Could you set down the data below exactly, from the line containing "Given: Click the Розничные склады folder icon" up to and including the line containing "click(x=369, y=407)"?

+-------+

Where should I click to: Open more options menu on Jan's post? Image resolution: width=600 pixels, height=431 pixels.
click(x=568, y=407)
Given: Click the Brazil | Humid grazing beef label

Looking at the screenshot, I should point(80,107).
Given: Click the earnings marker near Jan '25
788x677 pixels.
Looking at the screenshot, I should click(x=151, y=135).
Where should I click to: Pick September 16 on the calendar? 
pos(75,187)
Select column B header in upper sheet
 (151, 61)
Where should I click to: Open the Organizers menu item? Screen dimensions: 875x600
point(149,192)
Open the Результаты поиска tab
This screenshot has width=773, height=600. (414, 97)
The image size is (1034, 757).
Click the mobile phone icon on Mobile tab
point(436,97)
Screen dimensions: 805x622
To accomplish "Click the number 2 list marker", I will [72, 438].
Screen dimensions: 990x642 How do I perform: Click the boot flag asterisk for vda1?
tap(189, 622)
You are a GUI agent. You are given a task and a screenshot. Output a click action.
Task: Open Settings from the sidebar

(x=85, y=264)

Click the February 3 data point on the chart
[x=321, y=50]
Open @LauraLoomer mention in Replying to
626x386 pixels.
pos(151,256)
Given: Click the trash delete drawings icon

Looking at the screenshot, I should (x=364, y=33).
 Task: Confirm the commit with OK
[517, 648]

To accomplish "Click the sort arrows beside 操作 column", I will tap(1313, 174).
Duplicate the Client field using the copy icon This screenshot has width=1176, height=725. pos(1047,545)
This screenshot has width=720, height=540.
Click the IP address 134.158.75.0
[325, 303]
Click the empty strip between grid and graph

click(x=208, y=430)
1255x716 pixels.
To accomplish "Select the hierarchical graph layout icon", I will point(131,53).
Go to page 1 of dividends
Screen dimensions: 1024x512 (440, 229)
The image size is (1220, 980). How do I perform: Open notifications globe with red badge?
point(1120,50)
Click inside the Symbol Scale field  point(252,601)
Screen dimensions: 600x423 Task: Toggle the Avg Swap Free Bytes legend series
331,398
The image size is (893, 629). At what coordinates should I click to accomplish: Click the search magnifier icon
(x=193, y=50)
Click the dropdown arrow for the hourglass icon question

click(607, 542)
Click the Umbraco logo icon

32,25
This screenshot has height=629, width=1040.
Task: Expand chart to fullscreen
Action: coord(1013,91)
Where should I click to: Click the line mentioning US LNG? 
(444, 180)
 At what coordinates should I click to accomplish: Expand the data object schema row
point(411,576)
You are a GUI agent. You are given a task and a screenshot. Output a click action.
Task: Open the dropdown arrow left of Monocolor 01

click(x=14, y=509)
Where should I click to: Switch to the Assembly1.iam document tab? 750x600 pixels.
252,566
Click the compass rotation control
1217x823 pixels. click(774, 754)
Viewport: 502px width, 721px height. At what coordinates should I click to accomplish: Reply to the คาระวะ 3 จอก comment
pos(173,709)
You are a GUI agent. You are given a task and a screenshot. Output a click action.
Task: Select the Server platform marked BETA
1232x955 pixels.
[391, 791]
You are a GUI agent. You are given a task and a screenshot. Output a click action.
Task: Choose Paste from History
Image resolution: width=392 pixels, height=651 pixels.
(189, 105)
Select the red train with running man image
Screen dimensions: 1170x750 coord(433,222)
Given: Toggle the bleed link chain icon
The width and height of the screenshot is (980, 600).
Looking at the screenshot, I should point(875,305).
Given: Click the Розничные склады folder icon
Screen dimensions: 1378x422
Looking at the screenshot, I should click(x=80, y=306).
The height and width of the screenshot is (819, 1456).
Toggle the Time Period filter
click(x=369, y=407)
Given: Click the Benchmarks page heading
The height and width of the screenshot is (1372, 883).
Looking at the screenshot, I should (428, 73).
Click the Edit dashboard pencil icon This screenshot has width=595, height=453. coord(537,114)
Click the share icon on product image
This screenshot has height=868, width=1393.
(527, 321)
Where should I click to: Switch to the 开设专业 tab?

+-------+

Exercise result:
Given: Click the Розничные склады folder icon
Screen dimensions: 1378x422
Looking at the screenshot, I should click(x=80, y=306).
The height and width of the screenshot is (819, 1456).
Toggle the Time Period filter
click(x=369, y=407)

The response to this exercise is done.